Texto mostrado:
━━━━━━━━━━━━━━━━━━━━

A diferencia de otras propuestas recientes que también han abordado con belleza y lucidez las infancias trans, La mitad de Ana tiene la virtud de alzar el vuelo y plantearnos cómo hoy vivimos un mundo disfórico, en el que buena parte de las herramientas heredadas no nos sirven para construir otros espacios y otros tiempos. Los propios de unos sujetos que muy lentamente empezamos a darnos cuenta de cómo lo que mejor nos define es nuestra condición nómada y, por tanto, nuestra humana rebelión frente a una vida limitada a un estrecho cubo de agua. Como ese caballito de mar que Son observa admirado y que vuelve al ancho mar, donde podrá vivir como ese atípico macho que genera crías. El binarismo desnortado. Al fin.
La mitad de Ana es mucho más que una película de esas que hoy calificamos como necesarias porque abordan cuestiones que están en el debate público. Es una obra que nos reconcilia con nuestra capacidad para imaginar otros mundos, para pensar en alternativas, para no conformarnos con la lógica confrontacional. Una propuesta ética que reclama tiempo y alegría, conversación y negociaciones pacíficas, las propias de unos seres, los humanos, que no somos sino seres en construcción. En permanente construcción. Algo que detectamos in fraganti en la mente de quienes, como Ana, viven el arte como una manera de leerse y de leer a los demás. Como hizo Angeles Santos cuando, con apenas dieciocho años, imaginó “Un mundo”, el fascinante cuadro que cobra vida en la película y que se convierte en la gran metáfora de esa realidad por imaginar. Donde lo extraño sea reconocido en lugar de tolerado, en la que convivan ángeles y demonios y en la que la otredad no sea sino el espejo de nuestra autonomía. Todo un horizonte utópico que hemos de atrevernos a mirar con el ánimo abierto a que nos abracen todos y cada uno de los duendes que en él desafían a la normalidad.

━━━━━━━━━━━━━━━━━━━━

Tareas del ejercicio:
[1] Por favor, reproduce sin cambios todo lo que va en el texto sobre La mitad de Ana desde "A diferencia de" hasta "desnortado. Al fin.".
[2] Responde a estas preguntas con lo que afirma el texto sobre La mitad de Ana:
(a) ¿Qué animal observa Son admirado?
(b) ¿Qué edad tenía Angeles Santos cuando imaginó "Un mundo"?
(c) ¿Qué reclama la propuesta ética de la película?

━━━━━━━━━━━━━━━━━━━━

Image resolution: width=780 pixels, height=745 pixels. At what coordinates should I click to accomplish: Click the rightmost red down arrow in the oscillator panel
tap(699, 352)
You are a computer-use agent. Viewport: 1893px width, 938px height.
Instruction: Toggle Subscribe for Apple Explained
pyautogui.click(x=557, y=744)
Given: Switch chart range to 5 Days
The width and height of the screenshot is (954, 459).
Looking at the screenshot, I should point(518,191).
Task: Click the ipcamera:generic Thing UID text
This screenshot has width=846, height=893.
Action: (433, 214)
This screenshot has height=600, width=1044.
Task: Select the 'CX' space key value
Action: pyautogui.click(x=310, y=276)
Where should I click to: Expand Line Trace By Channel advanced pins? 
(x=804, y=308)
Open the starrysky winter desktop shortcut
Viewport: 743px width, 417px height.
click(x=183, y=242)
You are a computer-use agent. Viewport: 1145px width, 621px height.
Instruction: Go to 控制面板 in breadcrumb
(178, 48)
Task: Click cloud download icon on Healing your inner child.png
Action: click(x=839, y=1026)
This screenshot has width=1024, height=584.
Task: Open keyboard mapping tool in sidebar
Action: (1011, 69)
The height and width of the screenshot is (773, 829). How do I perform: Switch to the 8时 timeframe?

━━━━━━━━━━━━━━━━━━━━

Respuestas escritas:
[1]
A diferencia de otras propuestas recientes que también han abordado con belleza y lucidez las infancias trans, La mitad de Ana tiene la virtud de alzar el vuelo y plantearnos cómo hoy vivimos un mundo disfórico, en el que buena parte de las herramientas heredadas no nos sirven para construir otros espacios y otros tiempos. Los propios de unos sujetos que muy lentamente empezamos a darnos cuenta de cómo lo que mejor nos define es nuestra condición nómada y, por tanto, nuestra humana rebelión frente a una vida limitada a un estrecho cubo de agua. Como ese caballito de mar que Son observa admirado y que vuelve al ancho mar, donde podrá vivir como ese atípico macho que genera crías. El binarismo desnortado. Al fin.

[2]
(a) Un caballito de mar.
(b) Apenas dieciocho años.
(c) Tiempo y alegría, conversación y negociaciones pacíficas.